The latter issue, the airline said, will continue to translate into lower air fares well into the current year, while extreme cold weather across Europe this winter has hampered its operations across the continent.

As a result, the FTSE 250-listed company said it lowered its profit guidance for the full year from €245m (£209.5m) – €255m to between €225 and €235m.

"Although the current financial year is looking like a very good year for Wizz Air and we remain excited about our prospects for the next financial year, lower fuel prices continue to feed through to lower airfares, and this downward trend looks likely to continue well into 2017," said group chief executive Jozsef Varadi.

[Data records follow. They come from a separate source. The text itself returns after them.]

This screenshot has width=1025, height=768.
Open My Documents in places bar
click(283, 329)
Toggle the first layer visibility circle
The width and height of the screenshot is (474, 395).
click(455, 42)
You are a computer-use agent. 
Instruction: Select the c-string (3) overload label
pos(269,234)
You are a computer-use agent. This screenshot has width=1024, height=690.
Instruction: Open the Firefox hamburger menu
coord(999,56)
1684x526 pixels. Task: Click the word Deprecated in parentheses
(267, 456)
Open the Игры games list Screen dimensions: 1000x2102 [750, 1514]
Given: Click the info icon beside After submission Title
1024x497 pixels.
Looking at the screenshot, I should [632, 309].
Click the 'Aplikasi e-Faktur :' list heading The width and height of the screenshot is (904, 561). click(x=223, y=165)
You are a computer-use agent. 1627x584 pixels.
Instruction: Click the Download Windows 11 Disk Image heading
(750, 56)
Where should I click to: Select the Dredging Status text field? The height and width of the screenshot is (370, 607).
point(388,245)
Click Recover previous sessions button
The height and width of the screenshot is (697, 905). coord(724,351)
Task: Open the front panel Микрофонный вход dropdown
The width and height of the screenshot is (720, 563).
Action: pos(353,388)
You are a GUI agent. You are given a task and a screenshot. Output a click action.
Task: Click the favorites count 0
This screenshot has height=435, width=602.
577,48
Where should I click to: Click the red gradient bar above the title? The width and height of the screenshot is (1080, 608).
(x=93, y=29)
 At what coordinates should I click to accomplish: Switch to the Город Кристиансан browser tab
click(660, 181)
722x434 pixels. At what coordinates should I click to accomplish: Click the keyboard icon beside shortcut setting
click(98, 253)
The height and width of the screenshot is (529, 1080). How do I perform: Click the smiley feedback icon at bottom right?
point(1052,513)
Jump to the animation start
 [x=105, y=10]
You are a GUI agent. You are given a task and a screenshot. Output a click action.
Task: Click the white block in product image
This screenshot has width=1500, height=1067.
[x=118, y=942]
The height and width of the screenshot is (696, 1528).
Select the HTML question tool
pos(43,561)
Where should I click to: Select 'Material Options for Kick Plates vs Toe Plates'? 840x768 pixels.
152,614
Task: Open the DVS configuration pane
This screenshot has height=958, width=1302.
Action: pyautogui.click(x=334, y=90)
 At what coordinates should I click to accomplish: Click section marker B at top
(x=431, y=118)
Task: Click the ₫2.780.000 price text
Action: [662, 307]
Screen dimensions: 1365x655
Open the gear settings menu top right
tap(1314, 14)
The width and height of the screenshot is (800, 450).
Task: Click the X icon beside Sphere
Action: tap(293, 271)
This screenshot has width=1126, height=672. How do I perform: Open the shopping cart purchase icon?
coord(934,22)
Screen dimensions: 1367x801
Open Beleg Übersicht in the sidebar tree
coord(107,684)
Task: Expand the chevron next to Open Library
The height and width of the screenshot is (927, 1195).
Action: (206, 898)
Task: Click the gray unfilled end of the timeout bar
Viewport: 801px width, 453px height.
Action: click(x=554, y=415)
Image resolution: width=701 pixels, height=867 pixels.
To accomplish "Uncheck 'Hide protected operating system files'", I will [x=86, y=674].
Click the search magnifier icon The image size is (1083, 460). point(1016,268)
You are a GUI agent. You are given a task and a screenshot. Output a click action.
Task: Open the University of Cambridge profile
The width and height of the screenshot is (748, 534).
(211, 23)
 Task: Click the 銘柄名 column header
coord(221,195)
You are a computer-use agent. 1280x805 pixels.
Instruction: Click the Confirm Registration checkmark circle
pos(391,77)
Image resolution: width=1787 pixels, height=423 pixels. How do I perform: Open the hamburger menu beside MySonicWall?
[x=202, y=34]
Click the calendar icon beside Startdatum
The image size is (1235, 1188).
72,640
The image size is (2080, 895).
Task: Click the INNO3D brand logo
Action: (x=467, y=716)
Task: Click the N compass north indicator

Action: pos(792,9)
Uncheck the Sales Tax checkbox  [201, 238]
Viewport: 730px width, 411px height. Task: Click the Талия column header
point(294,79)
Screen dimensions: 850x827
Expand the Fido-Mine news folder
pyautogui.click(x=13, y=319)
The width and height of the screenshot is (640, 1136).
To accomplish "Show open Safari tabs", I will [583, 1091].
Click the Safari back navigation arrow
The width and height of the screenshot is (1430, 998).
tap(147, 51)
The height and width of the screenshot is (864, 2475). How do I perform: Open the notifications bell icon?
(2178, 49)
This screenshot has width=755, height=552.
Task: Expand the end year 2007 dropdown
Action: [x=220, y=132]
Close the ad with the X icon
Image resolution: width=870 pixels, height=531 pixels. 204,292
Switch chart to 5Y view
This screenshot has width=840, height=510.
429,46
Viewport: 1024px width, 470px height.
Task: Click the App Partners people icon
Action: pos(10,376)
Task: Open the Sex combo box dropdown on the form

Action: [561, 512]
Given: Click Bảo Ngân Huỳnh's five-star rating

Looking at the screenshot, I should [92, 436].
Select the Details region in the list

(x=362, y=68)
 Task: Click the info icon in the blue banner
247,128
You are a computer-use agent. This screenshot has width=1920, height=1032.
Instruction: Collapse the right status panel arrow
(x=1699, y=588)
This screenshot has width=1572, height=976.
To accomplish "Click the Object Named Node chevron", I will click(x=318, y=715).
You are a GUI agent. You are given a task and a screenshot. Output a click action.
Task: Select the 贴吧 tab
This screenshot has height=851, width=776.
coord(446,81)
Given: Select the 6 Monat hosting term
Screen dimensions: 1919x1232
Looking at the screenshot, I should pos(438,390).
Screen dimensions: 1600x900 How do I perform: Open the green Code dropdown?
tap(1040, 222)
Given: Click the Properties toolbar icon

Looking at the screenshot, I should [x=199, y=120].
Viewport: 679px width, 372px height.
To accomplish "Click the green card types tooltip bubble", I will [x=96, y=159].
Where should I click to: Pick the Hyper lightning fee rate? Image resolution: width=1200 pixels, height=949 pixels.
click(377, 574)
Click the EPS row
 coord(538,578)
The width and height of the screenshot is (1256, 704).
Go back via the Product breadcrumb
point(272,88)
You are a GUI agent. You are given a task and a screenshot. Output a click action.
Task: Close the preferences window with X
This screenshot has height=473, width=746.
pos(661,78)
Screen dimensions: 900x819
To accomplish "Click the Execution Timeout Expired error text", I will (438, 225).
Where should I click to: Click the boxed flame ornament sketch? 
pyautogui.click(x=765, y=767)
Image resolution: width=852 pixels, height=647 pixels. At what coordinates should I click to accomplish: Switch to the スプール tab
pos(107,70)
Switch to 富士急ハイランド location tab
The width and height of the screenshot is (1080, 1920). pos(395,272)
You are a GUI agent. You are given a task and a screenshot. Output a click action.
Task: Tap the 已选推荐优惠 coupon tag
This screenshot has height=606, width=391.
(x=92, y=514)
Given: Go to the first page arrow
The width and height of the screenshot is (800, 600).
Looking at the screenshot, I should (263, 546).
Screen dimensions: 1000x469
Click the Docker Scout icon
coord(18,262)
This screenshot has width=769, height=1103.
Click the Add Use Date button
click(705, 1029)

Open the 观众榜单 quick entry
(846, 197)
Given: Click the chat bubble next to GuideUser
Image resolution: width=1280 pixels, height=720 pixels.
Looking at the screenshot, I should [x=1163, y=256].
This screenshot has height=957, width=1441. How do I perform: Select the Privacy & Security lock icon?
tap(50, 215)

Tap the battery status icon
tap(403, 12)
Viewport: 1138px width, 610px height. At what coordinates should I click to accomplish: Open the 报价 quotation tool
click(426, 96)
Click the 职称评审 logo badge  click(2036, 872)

The revised profit forecast took the gloss off a very positive set of third quarter figures. In the three months to the end of December, pre-tax profit jumped 104% from the same quarter a year ago to €33.1m as revenue rose 10% to €341.1m, while the number of passengers carried rose 20% year-on-year.

Ticket revenues increased 2.5% to €191.8m, while ancillary revenues were 21% higher than a year ago at €149.4m but Nicholas Hyett, analyst at Hargreaves Lansdown, said Wizz Air had not escaped the pricing squeeze engulfing the airline industry.

"The by now familiar mathematics of falling ticket prices and stubbornly high costs per seat mean that the bottom line has suffered," he said.

"Each passenger is simply less profitable than they were a year ago, leading management to reduce profits guidance for the full year."

However, despite the profit warning, Varadi added 2017 was looking like "a very good year" for the airline, which remained excited about its prospects for the next financial year.

"Wizz Air remains on track to strengthen its position during 2017 financial year through continued growth in our core markets and expansion of our network," he said.

"We expect to grow capacity in terms of available seats per kilometers at 20% for the current financial year which is at the higher end of our previous guidance of 18% - 20%."